### [STATED TASK A]
In the forum post about the offshore oil pipeline, how much does laying pipe under water cost per mile?

### [DOCUMENT SEGMENT]
::::

An offshore oil well is located in the ocean at a point W, which is 5 miles from the closest point on the shore A on a straight line shoreline. the oil is to be piped to a point B in the shore that is 8 miles from A, by piping it on a straight line underwater to some point on the shore P between A and B and then on to B via pipe along the shoreline. if the cost of laying pipe is $100,000 per mile under water and$75,000 per mile over land, where should point P be located to minimize the cost of the laying pipe?

Help will be very much appreciated, I have no idea where to start or what to do.

::::

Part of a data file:
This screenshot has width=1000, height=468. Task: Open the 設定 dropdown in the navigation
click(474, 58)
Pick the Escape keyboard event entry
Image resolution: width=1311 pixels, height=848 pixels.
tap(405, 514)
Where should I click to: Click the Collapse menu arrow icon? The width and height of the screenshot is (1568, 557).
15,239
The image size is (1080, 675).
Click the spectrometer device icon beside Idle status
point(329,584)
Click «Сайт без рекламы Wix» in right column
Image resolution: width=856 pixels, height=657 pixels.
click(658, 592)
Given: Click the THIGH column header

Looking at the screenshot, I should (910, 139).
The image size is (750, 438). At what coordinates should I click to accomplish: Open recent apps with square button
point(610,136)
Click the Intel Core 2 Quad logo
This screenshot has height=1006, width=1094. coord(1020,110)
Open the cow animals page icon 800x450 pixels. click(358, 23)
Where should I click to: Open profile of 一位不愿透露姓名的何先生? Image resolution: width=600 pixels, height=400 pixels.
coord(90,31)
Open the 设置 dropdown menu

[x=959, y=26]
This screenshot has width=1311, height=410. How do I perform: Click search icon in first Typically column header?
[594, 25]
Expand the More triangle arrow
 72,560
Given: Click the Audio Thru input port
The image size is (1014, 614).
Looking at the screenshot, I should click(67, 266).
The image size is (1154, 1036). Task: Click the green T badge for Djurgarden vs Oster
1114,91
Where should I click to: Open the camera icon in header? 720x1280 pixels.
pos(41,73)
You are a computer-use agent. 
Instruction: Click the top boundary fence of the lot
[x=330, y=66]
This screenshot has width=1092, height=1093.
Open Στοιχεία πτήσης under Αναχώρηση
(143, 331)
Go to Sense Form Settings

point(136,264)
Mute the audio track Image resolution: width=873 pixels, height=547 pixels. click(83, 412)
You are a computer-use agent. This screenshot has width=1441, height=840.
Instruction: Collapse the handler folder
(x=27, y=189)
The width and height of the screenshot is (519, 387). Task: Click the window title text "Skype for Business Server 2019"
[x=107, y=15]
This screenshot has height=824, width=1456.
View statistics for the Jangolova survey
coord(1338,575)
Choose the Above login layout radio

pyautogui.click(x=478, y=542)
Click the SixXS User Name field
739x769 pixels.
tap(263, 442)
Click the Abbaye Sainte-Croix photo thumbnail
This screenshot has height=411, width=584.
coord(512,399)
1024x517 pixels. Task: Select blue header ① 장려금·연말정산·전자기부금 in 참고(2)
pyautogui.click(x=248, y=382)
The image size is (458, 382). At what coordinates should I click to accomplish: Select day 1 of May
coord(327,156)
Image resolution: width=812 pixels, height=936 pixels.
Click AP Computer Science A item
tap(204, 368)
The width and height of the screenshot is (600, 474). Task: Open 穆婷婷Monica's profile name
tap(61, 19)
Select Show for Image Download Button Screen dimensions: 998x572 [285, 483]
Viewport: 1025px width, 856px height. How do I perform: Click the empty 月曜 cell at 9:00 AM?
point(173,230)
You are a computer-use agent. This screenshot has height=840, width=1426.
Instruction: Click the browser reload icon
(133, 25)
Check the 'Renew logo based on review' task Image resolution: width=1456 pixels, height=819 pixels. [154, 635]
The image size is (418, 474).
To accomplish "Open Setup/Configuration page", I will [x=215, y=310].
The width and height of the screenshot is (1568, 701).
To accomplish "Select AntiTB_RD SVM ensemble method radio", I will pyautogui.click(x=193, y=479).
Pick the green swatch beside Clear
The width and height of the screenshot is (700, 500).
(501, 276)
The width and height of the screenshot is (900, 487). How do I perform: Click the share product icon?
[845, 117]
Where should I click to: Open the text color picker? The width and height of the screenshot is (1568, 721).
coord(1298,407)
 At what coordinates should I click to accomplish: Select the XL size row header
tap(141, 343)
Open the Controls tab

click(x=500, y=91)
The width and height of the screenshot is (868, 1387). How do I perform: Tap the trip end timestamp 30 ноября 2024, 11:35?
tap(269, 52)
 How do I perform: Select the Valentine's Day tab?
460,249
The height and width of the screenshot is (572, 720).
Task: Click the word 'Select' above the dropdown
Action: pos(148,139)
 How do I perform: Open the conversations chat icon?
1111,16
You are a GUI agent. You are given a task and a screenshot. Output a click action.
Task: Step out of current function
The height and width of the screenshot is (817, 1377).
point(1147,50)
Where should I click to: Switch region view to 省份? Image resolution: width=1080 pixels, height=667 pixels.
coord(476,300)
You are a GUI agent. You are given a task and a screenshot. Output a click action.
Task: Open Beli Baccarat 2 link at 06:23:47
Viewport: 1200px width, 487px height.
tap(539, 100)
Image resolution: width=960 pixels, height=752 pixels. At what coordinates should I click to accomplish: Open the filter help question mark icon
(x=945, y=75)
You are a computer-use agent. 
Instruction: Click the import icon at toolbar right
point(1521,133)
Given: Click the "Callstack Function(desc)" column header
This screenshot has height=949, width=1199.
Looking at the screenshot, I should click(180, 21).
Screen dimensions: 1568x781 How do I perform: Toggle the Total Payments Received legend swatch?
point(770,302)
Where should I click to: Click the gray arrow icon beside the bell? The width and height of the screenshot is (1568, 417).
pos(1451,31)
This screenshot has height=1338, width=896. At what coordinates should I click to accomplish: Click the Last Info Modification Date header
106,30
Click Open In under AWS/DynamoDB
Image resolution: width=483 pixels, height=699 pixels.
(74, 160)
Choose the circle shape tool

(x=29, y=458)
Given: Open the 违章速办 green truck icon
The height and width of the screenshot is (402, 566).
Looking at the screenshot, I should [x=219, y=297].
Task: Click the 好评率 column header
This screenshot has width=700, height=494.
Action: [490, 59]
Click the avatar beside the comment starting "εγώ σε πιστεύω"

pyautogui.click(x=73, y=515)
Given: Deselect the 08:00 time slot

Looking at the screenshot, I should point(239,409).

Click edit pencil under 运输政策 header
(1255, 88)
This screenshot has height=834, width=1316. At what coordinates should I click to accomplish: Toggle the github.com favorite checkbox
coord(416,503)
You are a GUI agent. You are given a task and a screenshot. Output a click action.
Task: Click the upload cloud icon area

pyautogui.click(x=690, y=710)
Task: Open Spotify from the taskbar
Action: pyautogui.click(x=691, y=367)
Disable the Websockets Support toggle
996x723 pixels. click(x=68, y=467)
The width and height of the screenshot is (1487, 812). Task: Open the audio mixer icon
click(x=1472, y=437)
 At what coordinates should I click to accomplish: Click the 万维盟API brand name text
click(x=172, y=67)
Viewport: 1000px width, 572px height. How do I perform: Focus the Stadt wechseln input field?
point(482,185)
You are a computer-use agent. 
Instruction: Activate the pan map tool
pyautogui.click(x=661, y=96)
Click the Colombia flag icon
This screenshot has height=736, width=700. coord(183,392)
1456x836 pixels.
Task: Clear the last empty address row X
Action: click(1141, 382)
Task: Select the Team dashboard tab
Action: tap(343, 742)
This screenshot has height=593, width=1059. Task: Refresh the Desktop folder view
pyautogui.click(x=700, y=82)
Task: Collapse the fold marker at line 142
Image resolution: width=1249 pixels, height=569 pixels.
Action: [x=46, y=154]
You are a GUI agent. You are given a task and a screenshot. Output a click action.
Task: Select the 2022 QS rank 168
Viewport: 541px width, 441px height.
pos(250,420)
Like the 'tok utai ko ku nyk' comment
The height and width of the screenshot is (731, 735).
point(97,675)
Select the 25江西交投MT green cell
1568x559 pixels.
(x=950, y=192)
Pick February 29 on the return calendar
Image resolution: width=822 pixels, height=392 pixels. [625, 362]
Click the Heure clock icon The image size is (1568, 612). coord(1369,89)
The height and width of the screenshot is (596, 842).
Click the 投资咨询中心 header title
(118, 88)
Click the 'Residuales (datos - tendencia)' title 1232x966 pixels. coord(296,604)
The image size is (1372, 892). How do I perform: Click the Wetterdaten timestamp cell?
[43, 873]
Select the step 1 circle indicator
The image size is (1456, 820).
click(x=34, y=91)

::::

### [STATED TASK B]
Express the lines of the listing from the line with "The image size is (1080, 675)." to the line with "Open the cow" as a JSON list of strings, one string per line, leaving out blank lines.

### [EXERCISE SOLUTION A]
$100,000 per mile

### [EXERCISE SOLUTION B]
[
  "The image size is (1080, 675).",
  "Click the spectrometer device icon beside Idle status",
  "point(329,584)",
  "Click «Сайт без рекламы Wix» in right column",
  "Image resolution: width=856 pixels, height=657 pixels.",
  "click(658, 592)",
  "Given: Click the THIGH column header",
  "Looking at the screenshot, I should (910, 139).",
  "The image size is (750, 438). At what coordinates should I click to accomplish: Open recent apps with square button",
  "point(610,136)",
  "Click the Intel Core 2 Quad logo",
  "This screenshot has height=1006, width=1094. coord(1020,110)",
  "Open the cow animals page icon 800x450 pixels. click(358, 23)"
]